Exercise: In the passage on handling the recession in your relationships, what does the first tip say it's OK to tell friends?

Given passage:
How To Handle The Recession In Your Relationships

1. Be honest. I’m not suggesting you should divulge how much you’re making (or not making) but rather that many taboos of money have fallen away – even more so in this economy. It’s OK to tell friends that you can’t afford the Sunday brunch you had planned or that you’ll have to save up for a weekend away. If you’re in a position that hasn’t changed since the recession, don’t feel guilty for continuing to live your life the way you want to. But do be aware of those around you. Which brings me to my next point.

2. Be sensitive. If you have a friend who doesn’t have the resources she once did, while you shouldn’t feel ashamed for continuing to live your life, acknowledge what she’s going through. Suggest meeting for coffee and someone’s house or having a movie night at home. You’d be surprised at how much this can help take the pressure off. And if you’re the person who’s having to cut back, understand that not everyone is having to make the sacrifices you are and that’s OK.

Dataset:
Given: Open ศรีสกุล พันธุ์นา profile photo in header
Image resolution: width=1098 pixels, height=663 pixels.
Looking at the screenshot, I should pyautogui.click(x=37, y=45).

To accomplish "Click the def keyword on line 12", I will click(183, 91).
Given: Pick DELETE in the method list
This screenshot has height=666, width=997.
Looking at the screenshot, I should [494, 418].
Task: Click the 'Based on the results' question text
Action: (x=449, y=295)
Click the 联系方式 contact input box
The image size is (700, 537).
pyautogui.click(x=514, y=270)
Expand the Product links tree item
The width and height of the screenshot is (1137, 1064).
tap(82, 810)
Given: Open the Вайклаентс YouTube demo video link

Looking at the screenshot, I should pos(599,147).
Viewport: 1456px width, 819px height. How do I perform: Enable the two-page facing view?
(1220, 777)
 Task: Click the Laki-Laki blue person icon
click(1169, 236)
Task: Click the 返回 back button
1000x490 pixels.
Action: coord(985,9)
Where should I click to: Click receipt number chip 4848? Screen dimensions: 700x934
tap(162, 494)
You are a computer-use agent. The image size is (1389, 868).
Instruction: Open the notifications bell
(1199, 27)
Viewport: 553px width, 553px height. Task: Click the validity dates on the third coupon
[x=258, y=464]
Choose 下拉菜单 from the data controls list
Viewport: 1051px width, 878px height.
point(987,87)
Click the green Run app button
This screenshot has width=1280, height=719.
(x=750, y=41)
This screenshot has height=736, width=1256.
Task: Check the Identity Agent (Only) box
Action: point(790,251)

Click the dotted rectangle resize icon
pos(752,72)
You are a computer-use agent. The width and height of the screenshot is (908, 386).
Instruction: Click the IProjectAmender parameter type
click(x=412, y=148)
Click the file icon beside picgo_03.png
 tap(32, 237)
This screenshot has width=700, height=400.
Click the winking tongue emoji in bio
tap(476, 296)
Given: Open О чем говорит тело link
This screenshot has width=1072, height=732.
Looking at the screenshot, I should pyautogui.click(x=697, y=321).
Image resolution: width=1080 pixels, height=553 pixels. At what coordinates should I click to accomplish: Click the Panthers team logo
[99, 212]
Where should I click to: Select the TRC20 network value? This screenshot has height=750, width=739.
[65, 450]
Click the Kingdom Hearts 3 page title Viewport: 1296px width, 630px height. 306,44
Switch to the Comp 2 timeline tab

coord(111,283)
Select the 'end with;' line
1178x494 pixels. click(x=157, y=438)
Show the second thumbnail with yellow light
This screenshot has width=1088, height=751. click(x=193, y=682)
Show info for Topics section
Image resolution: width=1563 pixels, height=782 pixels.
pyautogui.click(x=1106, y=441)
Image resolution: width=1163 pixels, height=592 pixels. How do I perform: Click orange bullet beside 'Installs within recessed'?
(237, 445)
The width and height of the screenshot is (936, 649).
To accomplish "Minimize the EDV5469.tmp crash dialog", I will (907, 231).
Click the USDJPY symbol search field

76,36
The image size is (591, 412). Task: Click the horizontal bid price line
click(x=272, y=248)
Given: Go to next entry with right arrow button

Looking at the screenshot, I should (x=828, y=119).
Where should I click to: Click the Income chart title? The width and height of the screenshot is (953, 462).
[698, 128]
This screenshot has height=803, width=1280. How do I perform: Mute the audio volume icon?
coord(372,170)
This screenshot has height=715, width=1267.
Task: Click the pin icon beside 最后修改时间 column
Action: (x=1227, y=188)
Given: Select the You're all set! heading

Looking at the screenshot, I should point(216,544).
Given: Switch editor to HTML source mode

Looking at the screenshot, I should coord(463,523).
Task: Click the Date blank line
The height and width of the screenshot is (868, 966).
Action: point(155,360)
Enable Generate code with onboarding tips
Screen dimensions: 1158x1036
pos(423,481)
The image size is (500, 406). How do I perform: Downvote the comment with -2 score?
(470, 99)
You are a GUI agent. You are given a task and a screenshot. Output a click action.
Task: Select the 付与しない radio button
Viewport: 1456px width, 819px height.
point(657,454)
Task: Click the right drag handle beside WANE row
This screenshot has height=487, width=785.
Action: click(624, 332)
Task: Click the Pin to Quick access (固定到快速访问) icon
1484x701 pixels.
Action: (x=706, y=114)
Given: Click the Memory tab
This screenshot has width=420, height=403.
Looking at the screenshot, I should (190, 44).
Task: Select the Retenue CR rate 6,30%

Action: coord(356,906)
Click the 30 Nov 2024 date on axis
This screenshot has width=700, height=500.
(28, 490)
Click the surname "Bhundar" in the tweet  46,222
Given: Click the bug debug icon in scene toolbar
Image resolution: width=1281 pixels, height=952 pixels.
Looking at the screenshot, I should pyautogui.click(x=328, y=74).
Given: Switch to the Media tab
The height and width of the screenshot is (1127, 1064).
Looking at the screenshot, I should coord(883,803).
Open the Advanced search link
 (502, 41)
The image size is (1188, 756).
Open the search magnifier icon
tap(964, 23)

Solution: That you can't afford the Sunday brunch you had planned, or that you'll have to save up for a weekend away.